+++ Page +++

Taking up this challenge, I set out to action Bakhtin’s visual entreaty by trying to earnestly interpret the ECE experience of infants in polyphonic dialogue with others. Including the adults who work with infants (teachers and parents) as a means of understanding is not new to educational research (Lang et al. 2016) and is easily achieved by interviewing them about their interpretations in a similar way to David Clarke and his associates (Clarke et al. 2006). As a kind of ‘surplus’ this form of data generation goes some way to contributing to an enhanced understanding since adults who live and work with infants are able to offer important and additional insights to the research. However, in isolation of other interpretative approaches that foreground the infant experience from their own visual perspective and seeing the same event through different eyes, interviewing adults alone implies that they fully know the infant and can speak on their behalf. Moreover it denies the infant an opportunity to have their unique perspectives heard or alternative insights considered.

As such research that speaks on behalf of the infant – as if their perspective were fully known - represents a form of ‘ventriloquisation’ (Tannen, 2010) that fails to recognise the infant’s experience beyond the interpretation of another. Bakhtin has a great deal to say about this from an ethical standpoint, suggesting that an exclusive and intimate approach to evaluative activity alone may lead to a complete consummation of another in the absence of an outsider point-of-view. The same is true for approaches that are exclusively distant from the infant, and make assertions based on monologic claims that homogenise infants as developmentally ‘known’ (Cheeseman et al. 2015). Infant research is characterised by both extremes (Dalli & White, 2016).

Not withstanding the obvious linguistic, developmental and ethical limitations in providing opportunities for infants to contribute to the research (Elwick et al. 2014) a polyphonic approach deliberately sets out to view the experience through their eyes, in tandem with others. No ventriloquised assertions are made concerning infant interpretations of the event, but instead, build on what can be seen as a source of insight for all. Emphasis is placed on the language forms and their interpreted meanings in events, and the way participants give form to these through dialogue. This is a dialogic process which summons ‘the work of the eye’ – and the subjective ‘I’ of the researcher - to its fullest extent (White 2016a). As Deborah Hicks (2000) explains: “Rich seeing requires that the contemplator immerses him or herself in the “heaviness” of the social relationship’ (p. 232).

Operationalising a polyphonic approach to video data generation therefore entailed a revised form of richly seeing which encountered the visual field of the infant him or herself. Earliest attempts at this approach had revealed insights far in excess of previously held assertions concerning very young children, including their capacity to disorient adults in their understandings (White, 2011b). In order to access this lens I utilised four cameras which simultaneously shot film from a lens worn on the infants head, the teachers head and my own hand-held device. The role of the teachers is important to note here as the ECE setting operated with a key teacher-buddy system which meant that each infant had a special adult who held primary care responsibility, and who was supported by a back-up – buddy – when they were occupied elsewhere.

+++ Data records +++

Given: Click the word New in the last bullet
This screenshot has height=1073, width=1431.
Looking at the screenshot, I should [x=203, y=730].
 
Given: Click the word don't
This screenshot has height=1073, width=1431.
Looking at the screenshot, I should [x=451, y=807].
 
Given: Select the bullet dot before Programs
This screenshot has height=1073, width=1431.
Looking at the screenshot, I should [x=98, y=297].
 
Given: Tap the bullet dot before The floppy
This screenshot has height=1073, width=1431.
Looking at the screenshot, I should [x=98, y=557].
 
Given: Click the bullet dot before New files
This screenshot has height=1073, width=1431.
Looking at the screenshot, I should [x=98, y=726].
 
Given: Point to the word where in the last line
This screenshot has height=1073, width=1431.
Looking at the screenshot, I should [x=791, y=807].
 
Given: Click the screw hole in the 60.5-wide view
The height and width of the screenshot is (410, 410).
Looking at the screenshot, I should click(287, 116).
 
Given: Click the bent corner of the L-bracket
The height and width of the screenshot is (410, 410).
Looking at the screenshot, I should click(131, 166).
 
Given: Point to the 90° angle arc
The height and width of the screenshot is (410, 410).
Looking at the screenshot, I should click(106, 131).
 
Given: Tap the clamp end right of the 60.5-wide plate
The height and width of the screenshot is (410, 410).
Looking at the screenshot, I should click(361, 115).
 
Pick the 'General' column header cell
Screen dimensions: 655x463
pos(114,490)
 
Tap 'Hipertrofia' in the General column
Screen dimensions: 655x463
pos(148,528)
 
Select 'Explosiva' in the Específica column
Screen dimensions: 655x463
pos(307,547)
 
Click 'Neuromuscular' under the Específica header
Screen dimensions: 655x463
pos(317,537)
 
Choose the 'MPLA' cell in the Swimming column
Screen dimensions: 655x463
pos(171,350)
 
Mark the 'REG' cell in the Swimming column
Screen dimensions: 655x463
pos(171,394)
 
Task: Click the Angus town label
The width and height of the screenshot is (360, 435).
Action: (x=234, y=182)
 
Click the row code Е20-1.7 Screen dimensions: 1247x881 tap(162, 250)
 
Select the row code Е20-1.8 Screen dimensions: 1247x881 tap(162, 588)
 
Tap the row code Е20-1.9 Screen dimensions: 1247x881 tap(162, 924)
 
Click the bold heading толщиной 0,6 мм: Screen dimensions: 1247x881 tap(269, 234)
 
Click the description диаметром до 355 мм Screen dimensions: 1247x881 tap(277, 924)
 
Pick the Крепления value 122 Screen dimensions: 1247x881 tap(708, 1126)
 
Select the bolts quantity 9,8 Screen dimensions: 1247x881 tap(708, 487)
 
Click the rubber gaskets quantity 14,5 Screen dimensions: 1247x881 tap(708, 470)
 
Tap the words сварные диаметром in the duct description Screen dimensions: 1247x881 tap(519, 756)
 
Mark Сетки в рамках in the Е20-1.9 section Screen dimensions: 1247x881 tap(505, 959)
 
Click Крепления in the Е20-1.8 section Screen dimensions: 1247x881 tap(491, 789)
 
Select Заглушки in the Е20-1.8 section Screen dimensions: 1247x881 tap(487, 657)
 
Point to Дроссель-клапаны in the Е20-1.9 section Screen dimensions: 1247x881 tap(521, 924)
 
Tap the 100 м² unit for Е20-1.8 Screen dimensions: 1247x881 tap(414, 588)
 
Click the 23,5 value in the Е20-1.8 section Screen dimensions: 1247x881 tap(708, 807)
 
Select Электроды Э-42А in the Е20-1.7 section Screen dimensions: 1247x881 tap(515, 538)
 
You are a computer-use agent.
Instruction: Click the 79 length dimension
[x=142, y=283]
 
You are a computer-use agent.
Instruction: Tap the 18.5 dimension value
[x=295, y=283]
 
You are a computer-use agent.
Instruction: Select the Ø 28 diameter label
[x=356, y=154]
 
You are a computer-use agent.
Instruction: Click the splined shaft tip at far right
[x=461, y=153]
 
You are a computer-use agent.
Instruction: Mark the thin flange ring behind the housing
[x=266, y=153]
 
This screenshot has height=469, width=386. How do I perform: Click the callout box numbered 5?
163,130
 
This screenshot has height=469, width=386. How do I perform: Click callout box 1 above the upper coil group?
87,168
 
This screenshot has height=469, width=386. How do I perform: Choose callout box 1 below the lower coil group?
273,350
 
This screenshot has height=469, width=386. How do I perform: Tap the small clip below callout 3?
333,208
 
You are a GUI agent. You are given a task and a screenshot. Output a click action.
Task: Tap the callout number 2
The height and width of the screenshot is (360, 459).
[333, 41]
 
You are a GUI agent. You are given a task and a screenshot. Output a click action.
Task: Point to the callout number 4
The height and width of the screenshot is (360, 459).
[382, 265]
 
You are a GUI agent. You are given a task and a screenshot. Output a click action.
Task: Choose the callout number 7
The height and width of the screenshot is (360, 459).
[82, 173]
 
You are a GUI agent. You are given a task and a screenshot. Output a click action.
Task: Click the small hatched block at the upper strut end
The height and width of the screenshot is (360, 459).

+++

### Required work
- A) According to the passage on infant research, why is interviewing adults alone not enough to understand an infant's experience? Answer in one to three sentences.
- B) Proceed with the passage on infant research, starting after its last sentence about the key teacher-buddy system.
These entries come from a different source than the passage on infant research.

### Written responses
- A) Interviewing only adults implies that they fully know the infant and can speak on the infant's behalf. It also denies the infant a chance to have their unique perspectives heard or alternative insights considered.

- B)
Figure 1 provides a view of the four visual fields, including four-month old Harrison, ten-month old Lola, Harrison’s key teacher (1) and Lola’s key teacher (2):

Fig. 1
figure 1

Screen shot of polyphonic footage

In the top left screen teacher 2 and Harrison are in the visual field of teacher 1. In the bottom left screen teacher 2 is (close up) in the visual field of infant 1 - Harrison. In the bottom right screen a different scene is evident in the visual field of infant 2 – Lola – who is in the same room. The top right screen shows the researchers visual field taken from a distance. Although all screens are shot in the same place and time, what they reveal is often very different, dependent on the direction of each participants head. While this technology cannot claim to track their explicit eye movements and thus cannot account for sideways glances (which are also important in dialogic research according to Sullivan 2013) they do provide a general overview of the visual orientation of each person.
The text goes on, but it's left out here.